* _DATA SUPPLIED_
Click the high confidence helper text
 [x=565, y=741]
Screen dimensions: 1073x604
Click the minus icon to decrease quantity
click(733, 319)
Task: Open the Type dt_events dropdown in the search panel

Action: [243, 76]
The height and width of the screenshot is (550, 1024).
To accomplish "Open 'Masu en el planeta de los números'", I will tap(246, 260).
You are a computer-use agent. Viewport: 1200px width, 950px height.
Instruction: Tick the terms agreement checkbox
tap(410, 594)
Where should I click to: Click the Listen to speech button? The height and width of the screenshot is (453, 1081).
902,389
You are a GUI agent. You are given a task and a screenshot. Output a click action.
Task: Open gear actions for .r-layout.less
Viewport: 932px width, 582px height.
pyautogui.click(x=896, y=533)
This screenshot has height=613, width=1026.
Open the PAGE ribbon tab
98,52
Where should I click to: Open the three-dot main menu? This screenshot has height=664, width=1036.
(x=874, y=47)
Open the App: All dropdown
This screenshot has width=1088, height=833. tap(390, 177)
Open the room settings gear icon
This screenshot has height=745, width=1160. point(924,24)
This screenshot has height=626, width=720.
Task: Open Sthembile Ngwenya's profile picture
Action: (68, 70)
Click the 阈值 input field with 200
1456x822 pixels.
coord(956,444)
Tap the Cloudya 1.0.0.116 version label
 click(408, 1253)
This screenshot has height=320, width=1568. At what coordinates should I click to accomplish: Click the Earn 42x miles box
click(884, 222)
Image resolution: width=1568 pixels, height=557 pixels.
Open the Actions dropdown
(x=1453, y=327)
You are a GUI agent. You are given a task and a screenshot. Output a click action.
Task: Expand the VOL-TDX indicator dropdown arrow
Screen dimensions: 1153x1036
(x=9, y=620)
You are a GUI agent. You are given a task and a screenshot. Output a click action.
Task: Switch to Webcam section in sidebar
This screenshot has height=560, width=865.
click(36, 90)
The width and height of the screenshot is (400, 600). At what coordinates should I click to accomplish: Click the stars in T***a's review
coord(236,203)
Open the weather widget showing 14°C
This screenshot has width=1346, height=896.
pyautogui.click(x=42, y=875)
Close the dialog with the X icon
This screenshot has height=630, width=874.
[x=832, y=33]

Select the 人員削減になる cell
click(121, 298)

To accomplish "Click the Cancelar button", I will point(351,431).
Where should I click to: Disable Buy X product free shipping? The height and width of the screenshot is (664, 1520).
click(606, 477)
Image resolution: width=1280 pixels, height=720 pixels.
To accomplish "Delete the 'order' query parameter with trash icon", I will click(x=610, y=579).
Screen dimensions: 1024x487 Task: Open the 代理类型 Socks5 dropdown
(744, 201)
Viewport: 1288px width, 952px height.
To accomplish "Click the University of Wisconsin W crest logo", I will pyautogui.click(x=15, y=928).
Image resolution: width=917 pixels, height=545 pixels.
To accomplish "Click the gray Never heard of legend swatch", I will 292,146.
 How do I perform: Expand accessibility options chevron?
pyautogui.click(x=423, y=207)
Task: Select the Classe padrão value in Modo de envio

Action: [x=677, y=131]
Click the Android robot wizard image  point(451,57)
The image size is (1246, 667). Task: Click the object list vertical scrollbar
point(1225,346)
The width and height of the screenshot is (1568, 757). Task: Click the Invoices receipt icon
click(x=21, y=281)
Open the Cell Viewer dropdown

* _TASK_
Copy each line above that contains the word "resolution".

* _SOLUTION TO THE EXERCISE_
Image resolution: width=1568 pixels, height=557 pixels.
Image resolution: width=1280 pixels, height=720 pixels.
Image resolution: width=917 pixels, height=545 pixels.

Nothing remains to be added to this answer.